**EXERCISE MATERIALS:**
==========

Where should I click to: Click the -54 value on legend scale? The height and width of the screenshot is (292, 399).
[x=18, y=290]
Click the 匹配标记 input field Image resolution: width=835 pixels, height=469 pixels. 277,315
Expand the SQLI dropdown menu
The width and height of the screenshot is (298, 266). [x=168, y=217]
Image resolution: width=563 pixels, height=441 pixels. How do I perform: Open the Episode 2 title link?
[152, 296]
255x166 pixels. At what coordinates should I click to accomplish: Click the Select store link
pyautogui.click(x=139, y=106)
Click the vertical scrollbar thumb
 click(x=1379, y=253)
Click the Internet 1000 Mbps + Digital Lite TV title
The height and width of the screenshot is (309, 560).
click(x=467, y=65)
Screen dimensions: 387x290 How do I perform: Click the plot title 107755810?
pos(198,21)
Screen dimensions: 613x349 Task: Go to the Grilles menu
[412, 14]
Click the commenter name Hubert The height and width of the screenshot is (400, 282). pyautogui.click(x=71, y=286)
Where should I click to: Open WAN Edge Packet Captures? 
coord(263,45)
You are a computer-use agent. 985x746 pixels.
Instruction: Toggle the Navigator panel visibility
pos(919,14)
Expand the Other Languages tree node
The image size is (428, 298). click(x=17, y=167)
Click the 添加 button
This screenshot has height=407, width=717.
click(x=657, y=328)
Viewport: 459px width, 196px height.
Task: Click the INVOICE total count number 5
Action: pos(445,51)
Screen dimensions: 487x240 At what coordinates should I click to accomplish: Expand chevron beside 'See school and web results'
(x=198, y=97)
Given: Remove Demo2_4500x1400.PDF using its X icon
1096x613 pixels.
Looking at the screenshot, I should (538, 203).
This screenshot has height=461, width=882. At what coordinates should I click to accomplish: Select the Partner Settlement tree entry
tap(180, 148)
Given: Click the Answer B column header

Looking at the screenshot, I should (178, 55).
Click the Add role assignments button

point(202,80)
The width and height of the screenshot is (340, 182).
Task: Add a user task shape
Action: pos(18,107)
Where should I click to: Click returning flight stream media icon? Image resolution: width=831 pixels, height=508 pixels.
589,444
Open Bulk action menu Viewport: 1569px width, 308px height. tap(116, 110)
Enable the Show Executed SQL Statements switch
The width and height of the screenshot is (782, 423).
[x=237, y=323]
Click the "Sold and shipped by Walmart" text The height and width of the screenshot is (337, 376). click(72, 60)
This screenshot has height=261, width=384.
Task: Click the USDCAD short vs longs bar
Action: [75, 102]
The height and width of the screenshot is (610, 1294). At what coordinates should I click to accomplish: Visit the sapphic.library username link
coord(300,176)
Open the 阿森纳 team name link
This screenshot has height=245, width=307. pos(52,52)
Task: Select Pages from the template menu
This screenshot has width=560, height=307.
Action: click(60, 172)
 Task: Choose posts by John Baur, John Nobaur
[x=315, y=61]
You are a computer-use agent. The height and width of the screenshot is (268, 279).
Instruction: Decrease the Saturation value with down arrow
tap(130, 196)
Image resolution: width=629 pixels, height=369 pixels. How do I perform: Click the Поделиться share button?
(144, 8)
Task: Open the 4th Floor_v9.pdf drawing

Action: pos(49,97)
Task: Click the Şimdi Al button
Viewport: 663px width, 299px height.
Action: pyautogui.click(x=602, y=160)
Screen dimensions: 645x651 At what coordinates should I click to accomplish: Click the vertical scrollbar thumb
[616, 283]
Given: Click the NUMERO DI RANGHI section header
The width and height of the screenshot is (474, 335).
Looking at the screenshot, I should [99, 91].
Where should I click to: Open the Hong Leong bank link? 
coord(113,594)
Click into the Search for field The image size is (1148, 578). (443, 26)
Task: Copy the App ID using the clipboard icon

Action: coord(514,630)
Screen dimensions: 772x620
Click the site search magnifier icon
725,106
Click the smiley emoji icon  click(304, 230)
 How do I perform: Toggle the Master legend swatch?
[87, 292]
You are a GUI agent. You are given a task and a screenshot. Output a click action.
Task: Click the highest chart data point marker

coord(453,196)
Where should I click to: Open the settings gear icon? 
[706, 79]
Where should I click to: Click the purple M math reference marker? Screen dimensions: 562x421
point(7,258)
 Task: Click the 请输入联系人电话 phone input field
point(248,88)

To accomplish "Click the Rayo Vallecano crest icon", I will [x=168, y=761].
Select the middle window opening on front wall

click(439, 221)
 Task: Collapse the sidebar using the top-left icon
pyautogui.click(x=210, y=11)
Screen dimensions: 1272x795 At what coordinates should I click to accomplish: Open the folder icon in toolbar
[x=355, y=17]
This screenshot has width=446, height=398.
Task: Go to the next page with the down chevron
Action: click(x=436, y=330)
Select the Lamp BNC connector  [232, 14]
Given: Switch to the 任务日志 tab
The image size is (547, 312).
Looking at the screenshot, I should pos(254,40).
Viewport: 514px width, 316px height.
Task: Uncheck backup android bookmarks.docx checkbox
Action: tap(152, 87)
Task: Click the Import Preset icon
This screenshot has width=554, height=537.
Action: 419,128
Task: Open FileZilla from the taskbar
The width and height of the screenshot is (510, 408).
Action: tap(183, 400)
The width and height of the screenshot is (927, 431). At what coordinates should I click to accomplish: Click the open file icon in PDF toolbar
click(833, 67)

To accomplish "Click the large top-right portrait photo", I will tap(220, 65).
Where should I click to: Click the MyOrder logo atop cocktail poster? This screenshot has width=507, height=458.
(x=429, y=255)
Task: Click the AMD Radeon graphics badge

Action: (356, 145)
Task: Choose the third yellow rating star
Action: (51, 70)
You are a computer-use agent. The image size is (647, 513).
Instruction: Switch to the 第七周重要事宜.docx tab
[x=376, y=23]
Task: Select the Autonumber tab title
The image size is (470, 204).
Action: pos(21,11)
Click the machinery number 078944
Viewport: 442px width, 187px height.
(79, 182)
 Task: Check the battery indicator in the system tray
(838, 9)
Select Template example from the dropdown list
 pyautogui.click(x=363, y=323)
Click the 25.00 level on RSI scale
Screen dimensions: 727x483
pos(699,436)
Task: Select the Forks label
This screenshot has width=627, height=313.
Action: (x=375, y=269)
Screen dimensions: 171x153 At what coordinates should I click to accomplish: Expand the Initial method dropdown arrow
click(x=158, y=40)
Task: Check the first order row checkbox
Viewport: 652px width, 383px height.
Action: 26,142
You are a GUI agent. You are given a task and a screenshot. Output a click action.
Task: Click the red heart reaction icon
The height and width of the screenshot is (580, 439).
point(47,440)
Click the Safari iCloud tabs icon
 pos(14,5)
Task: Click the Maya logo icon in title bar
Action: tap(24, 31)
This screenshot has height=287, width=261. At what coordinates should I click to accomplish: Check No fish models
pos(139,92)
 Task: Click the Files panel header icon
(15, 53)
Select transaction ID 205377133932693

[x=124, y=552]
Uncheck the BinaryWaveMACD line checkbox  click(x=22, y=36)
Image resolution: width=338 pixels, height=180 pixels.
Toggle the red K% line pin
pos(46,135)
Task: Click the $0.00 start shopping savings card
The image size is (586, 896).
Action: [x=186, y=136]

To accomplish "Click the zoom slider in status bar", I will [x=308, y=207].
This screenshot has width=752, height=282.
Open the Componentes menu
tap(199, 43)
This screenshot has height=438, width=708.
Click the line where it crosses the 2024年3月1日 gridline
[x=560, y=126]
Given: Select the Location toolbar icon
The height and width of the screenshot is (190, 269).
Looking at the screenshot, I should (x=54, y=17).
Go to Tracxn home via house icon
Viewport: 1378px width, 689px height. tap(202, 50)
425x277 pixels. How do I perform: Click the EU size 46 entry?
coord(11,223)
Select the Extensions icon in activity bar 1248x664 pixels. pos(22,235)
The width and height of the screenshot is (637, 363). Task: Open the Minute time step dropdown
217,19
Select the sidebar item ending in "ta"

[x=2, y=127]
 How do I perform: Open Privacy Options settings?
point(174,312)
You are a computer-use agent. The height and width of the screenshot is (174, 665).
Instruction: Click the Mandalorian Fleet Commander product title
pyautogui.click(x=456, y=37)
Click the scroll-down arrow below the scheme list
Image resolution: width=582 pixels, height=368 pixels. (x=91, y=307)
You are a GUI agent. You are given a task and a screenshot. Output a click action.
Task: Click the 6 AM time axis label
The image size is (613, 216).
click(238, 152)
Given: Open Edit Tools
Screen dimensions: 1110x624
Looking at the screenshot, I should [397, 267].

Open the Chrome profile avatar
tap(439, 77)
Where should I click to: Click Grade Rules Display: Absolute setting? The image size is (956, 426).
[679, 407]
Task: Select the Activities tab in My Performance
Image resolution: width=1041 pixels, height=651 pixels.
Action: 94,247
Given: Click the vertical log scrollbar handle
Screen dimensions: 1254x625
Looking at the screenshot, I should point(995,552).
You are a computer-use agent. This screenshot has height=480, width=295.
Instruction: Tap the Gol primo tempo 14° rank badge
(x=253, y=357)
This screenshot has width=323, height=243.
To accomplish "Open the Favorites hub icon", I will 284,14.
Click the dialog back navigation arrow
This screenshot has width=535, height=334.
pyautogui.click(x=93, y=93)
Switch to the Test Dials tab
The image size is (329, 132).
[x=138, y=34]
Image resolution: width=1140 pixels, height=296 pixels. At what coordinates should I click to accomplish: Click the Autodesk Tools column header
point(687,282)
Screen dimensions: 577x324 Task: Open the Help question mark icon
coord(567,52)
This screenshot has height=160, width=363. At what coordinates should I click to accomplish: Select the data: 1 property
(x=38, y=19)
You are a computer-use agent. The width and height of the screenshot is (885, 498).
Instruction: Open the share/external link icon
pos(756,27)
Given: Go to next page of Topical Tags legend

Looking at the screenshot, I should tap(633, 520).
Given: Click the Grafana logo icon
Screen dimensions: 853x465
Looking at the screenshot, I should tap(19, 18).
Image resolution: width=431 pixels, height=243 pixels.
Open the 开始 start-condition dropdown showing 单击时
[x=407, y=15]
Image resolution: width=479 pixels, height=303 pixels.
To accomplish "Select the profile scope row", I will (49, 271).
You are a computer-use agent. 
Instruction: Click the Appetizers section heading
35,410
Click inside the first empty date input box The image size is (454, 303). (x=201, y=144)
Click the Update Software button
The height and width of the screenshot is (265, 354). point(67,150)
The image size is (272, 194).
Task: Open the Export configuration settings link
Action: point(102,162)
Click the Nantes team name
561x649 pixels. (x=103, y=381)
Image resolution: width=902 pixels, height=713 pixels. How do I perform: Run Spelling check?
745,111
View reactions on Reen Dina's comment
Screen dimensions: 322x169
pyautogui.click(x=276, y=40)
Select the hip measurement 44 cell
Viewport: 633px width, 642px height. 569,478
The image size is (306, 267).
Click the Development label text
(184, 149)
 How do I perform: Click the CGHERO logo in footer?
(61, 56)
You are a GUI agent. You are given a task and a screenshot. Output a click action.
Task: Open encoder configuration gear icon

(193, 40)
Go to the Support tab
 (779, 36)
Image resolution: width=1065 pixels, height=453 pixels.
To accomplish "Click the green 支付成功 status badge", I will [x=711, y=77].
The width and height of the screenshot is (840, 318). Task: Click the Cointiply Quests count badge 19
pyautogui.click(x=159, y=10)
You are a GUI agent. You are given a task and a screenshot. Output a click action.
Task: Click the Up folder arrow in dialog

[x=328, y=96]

==========

**WHAT THIS TASK INVOLVES:** Scan the data above for the word "computer", then copy every line that holds it.

**ANSWER TO THE EXERCISE:**
You are a computer-use agent. 985x746 pixels.
You are a computer-use agent. The height and width of the screenshot is (268, 279).
You are a computer-use agent. The image size is (647, 513).
You are a computer-use agent. The height and width of the screenshot is (174, 665).
You are a computer-use agent. This screenshot has height=480, width=295.
You are a computer-use agent. The width and height of the screenshot is (885, 498).
You are a computer-use agent. 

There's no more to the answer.